** Opening INFORMATION SUPPLIED block **
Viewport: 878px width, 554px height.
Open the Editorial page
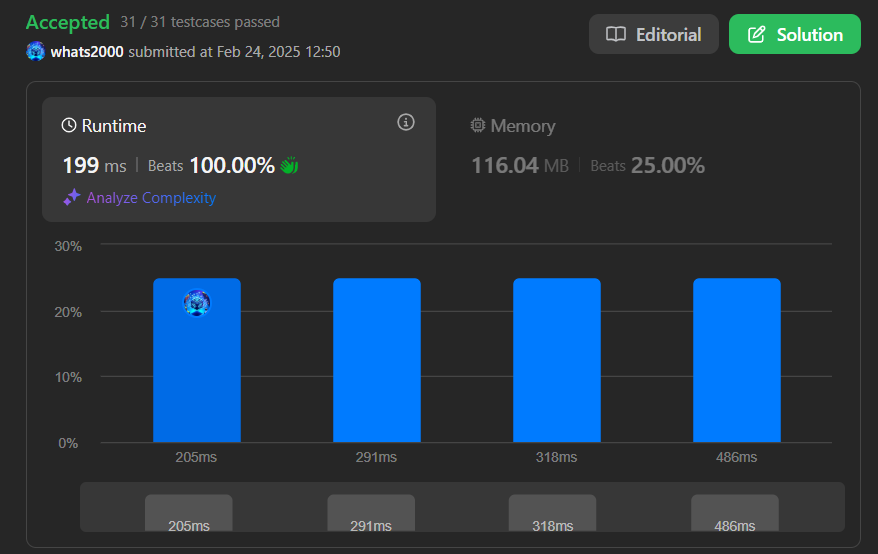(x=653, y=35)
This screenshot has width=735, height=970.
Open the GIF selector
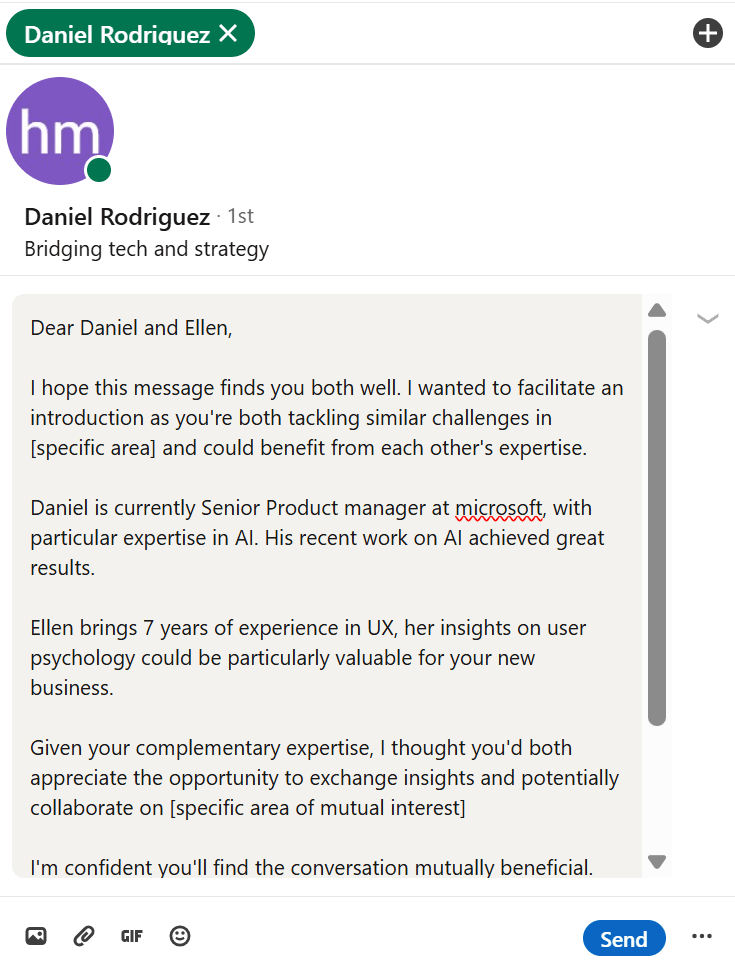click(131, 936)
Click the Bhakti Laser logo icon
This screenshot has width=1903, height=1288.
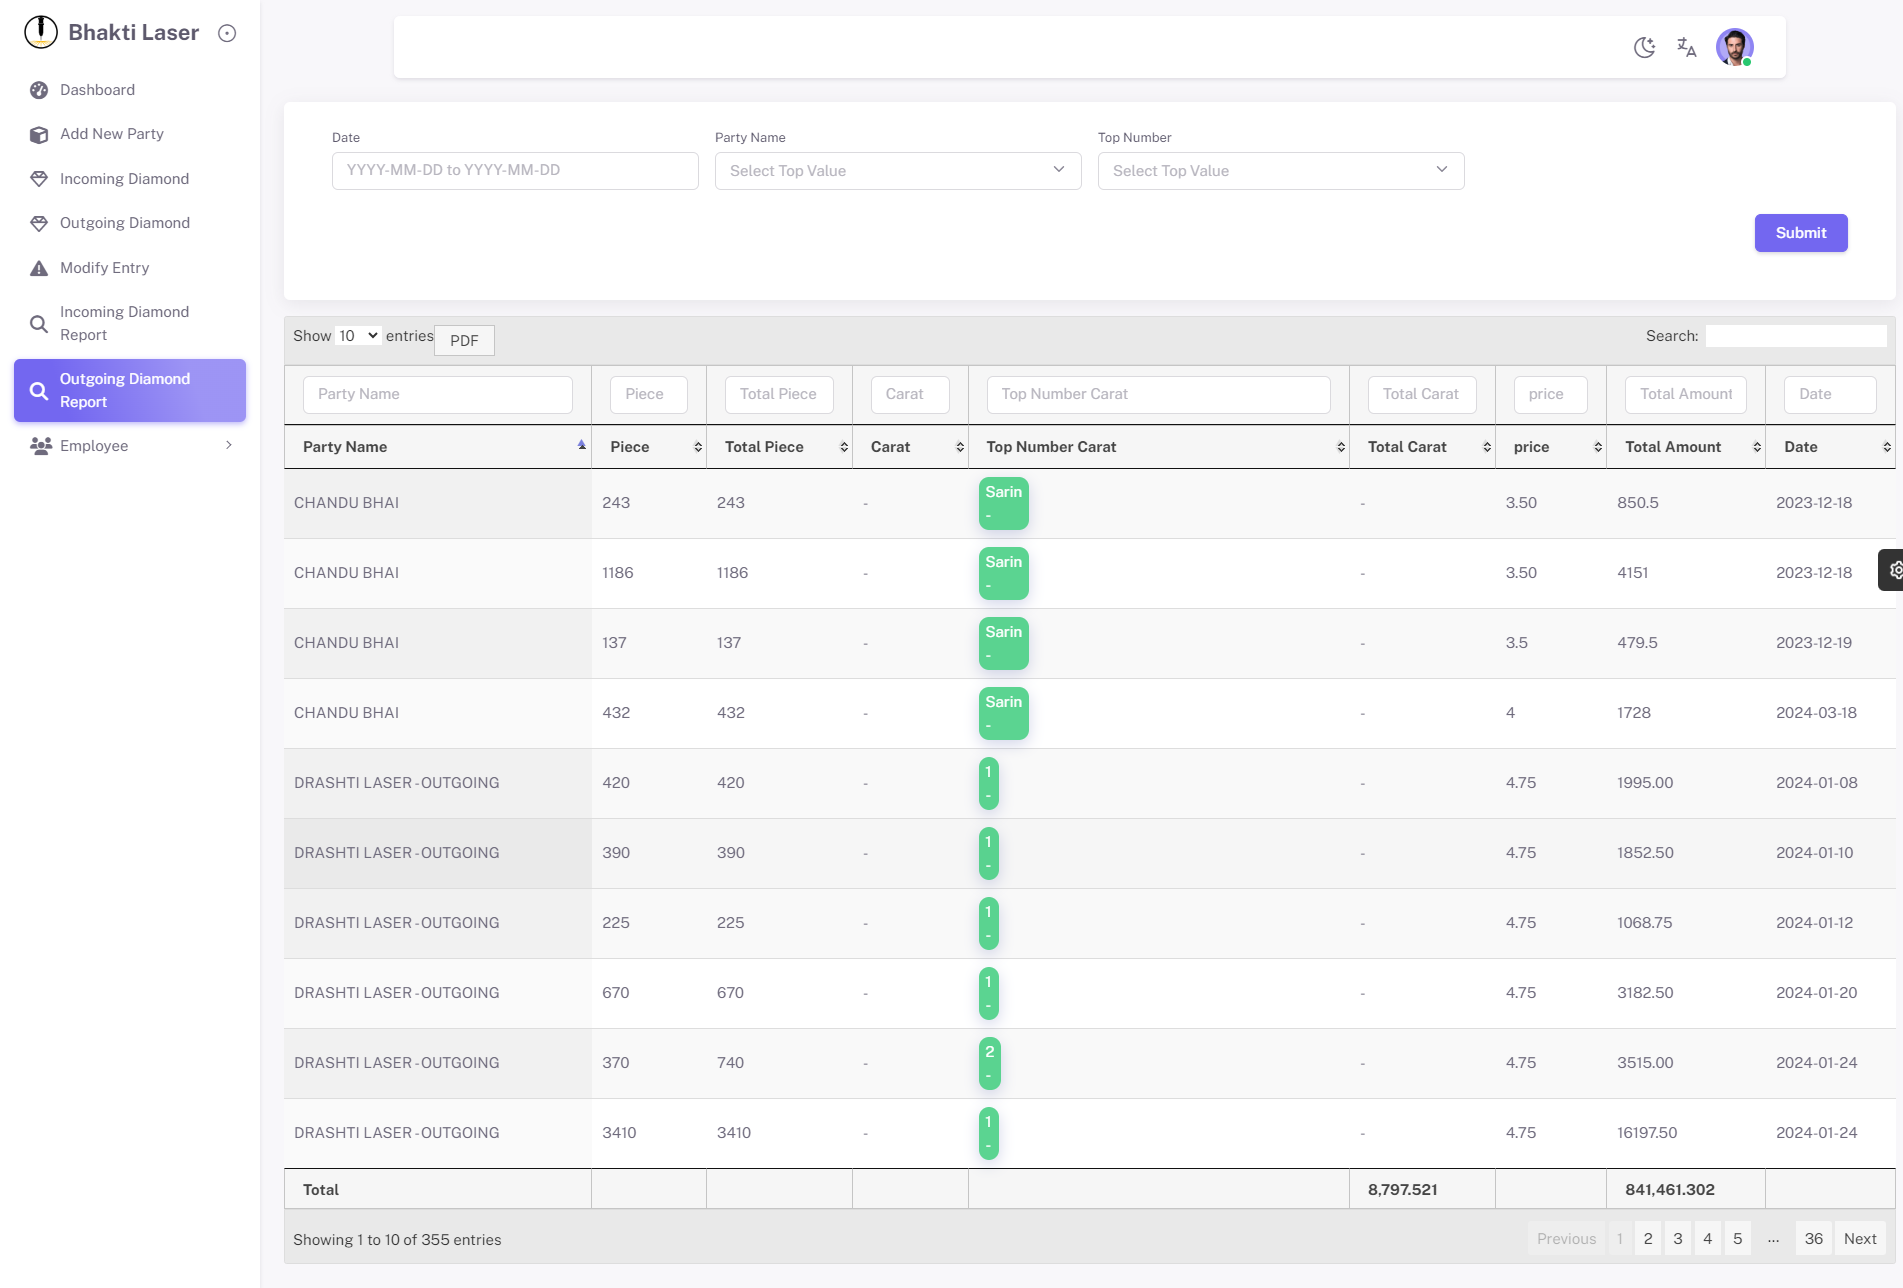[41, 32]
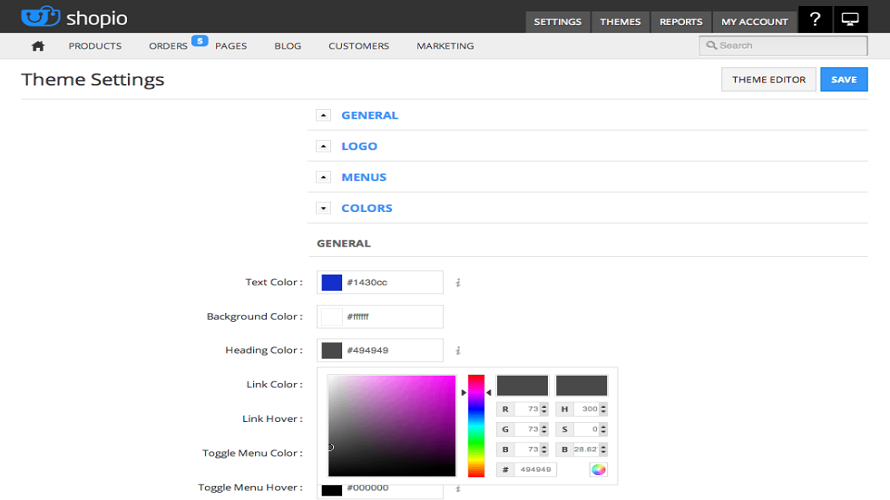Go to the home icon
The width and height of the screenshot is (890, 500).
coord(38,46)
** Closing INFORMATION SUPPLIED block **
** Opening INFORMATION SUPPLIED block **
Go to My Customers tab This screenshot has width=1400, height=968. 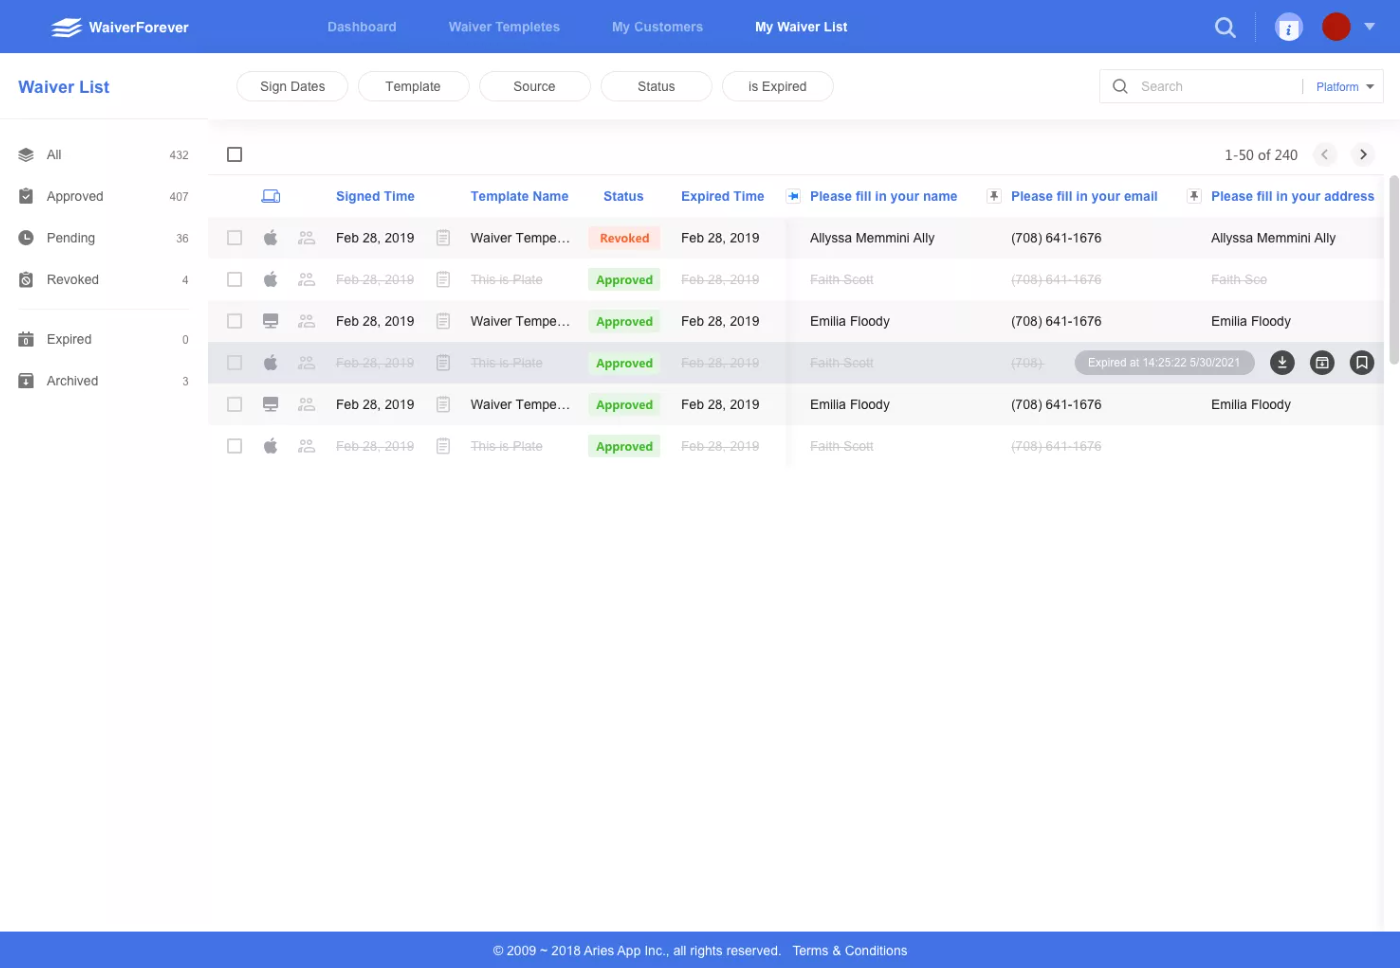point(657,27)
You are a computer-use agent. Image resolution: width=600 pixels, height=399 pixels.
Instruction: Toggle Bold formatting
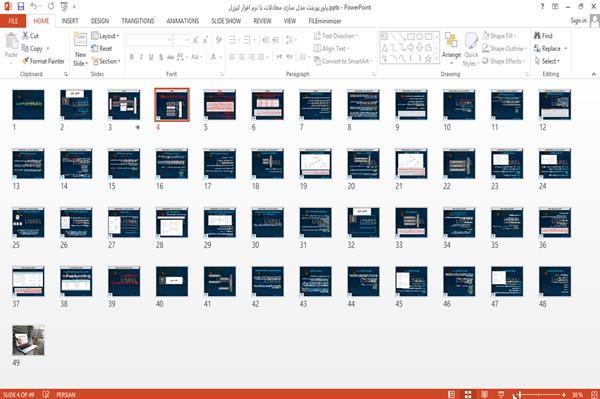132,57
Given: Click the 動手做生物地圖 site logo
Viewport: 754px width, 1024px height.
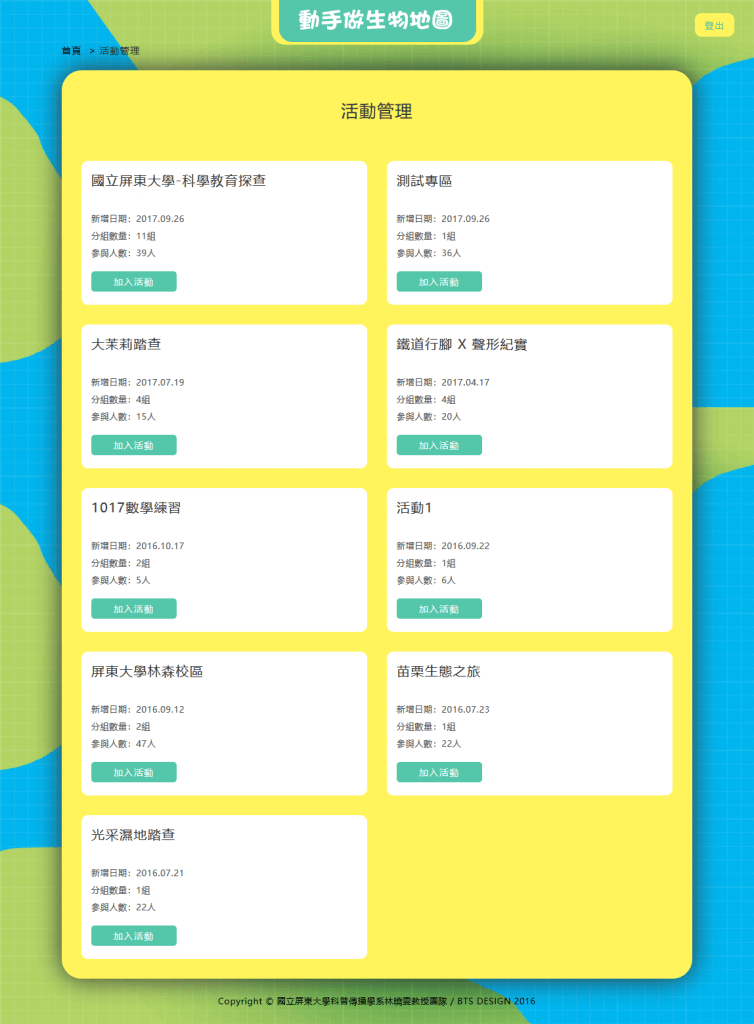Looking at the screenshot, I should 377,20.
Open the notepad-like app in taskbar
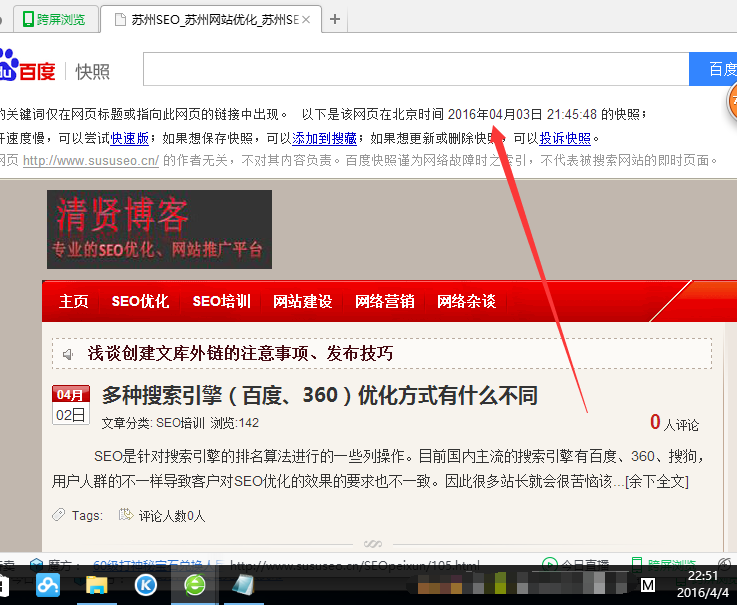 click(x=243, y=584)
** Closing INFORMATION SUPPLIED block **
** Opening INFORMATION SUPPLIED block **
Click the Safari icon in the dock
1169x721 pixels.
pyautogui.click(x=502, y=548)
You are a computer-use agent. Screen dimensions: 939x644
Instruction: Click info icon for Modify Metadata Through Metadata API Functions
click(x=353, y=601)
** Closing INFORMATION SUPPLIED block **
HOW TO COMPLETE THIS TASK - Tally the lines above that hold "logo" and write the result as a lone number.

RESPONSE TO THE EXERCISE - 2